Beekeeping

By Evelyne Makena

Hives help secure crucial wildlife corridors in Kenyan park

Nairobi

Across the sweeping savanna at the periphery of Amboseli National Park in Kenya, hives hang from acacia trees like pieces of artwork. The hives are painted in varied colours while some bear images of elephants, bees, and Mount Kilimanjaro whose snow-capped peaks are visible in the background.

 

Beekeeping
James Njuguna chats with members of Inkaisotuak women`s group. Photos/John Kasaine /African Women in Media (AWiM)

Joyce Tokore a member and secretary of Inkasotuak Women Group, which owns some of the hives says that beekeeping has brought more benefits than they had thought possible. “Beekeeping has helped restore the tree cover in the area and is also empowering us, women,” she says.

The 19 members of Inkasotuak meaning the “merciful ones” in Maasai are among a group of women, girls, and men in Kimana, Kajiado county that has benefited from an initiative by a local conservation organization called Happy Community. The initiative known as Adopt A Hive aims to empower local communities to make an income through sustainable beekeeping and in turn secure more land for wildlife within the Greater Amboseli ecosystem.

“The reason we formed happy community was to help restore wildlife habitats and migratory corridors that have been converted into other uses in the larger Amboseli ecosystem,” says James Njuguna, founder of Happy Community Organization. As a child, growing up in Kimana near the border of Kenya and Tanzania, Njuguna remembers that wildlife roamed freely in vast parcels of land predominantly inhabited by the Maasai outside the Amboseli National Park. Most of the land around the area was not subdivided but was owned communally in group ranches. But due to pressures of increasing population and development, the large chunks of land were fragmented into parcels of about 60 acres with each community member opting for different land use including agriculture and livestock keeping.

According to Levi Kavagi, Africa Coordinator for Ecosystems and Biodiversity Programmes at UNEP, wildlife migratory corridors around many protected areas in Kenya have shrunk in size threatening biodiversity. Kavagi notes that infrastructure development, human settlement owing to population growth and the search for more agricultural lands have all contributed to the destruction of crucial migratory corridors.

“These corridors offer connectivity between ecosystems and allow wildlife to migrate increasing their resilience, especially during calamities such as drought,” says Kavagi.

Amboseli is known for its large elephant populations with most being large tuskers. At a size of 392 km² and hosting about 2,000 elephants, the park can barely hold all the wildlife with most roaming in the neighbouring community lands. In Kenya, the Government gazetted parks and reserves cover 8% of its territory but this area is too small to hold the country’s vast wildlife populations.

The majority of wildlife, inhabit private and communal lands like Kimana. Kavagi says that apart from the government gazetted protected areas, informal arrangements of protecting wildlife common among the Maasai have proven effective in curbing biodiversity loss and are currently recognized by UNEP as Other effective area-based conservation measures’ (OECMs) . “One of the policies that UNEP urges countries to adopt to protect biodiversity is the creation of protected areas which Kenya is implementing,” says Kavagi. Under this arrangement, the target for each country was to have at least 17% of their territory under protected areas by 2020.

● DATA EXTRACT:
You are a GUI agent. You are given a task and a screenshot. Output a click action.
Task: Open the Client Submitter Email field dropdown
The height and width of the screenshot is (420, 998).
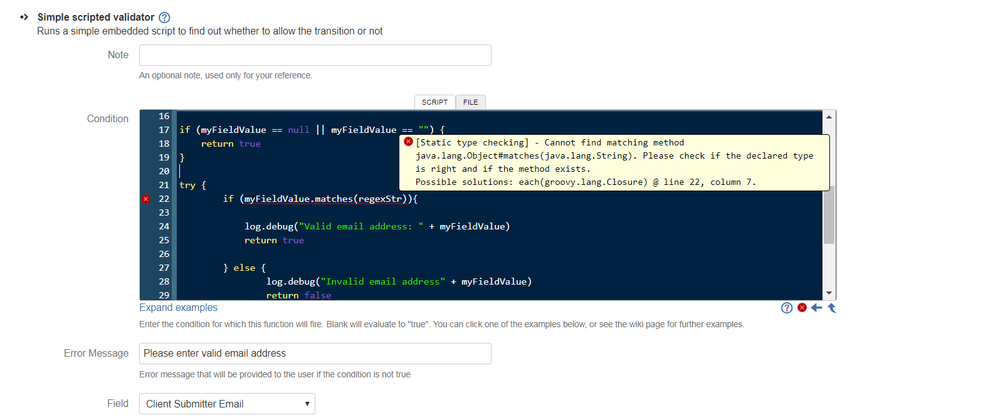(x=227, y=403)
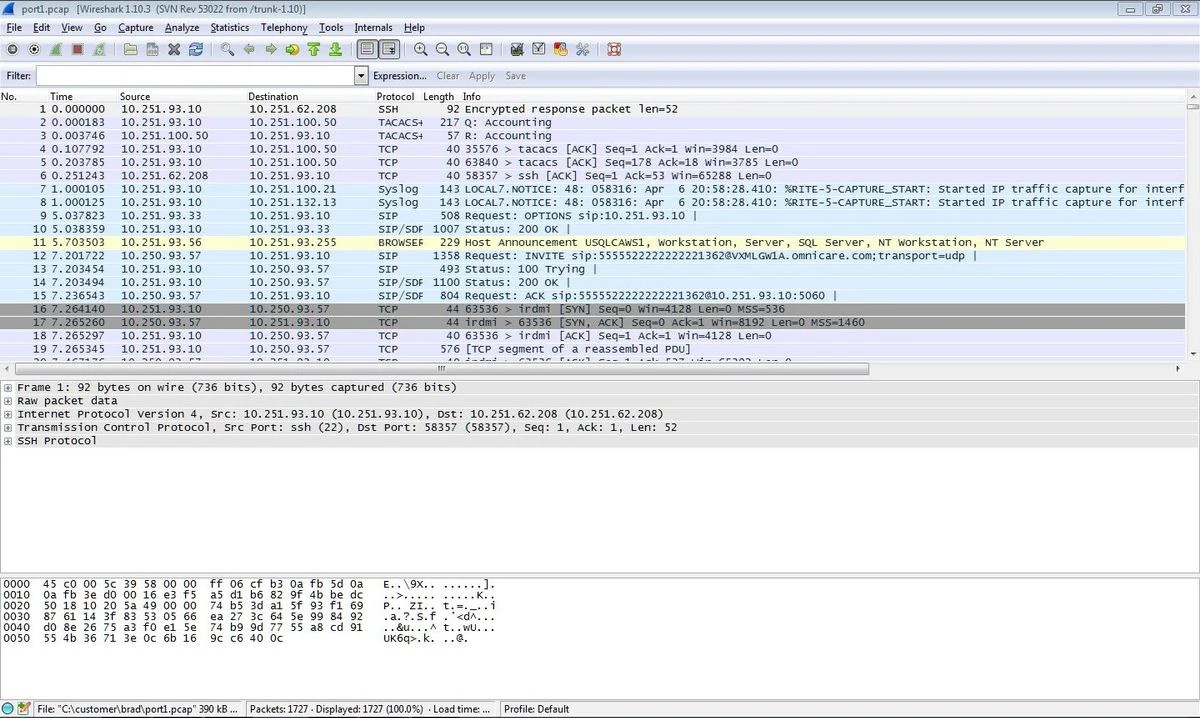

● WHAT IS REQUIRED: How large is Amboseli National Park, according to the beekeeping article? The data above come from a separate source.

● SOLUTION: 392 km²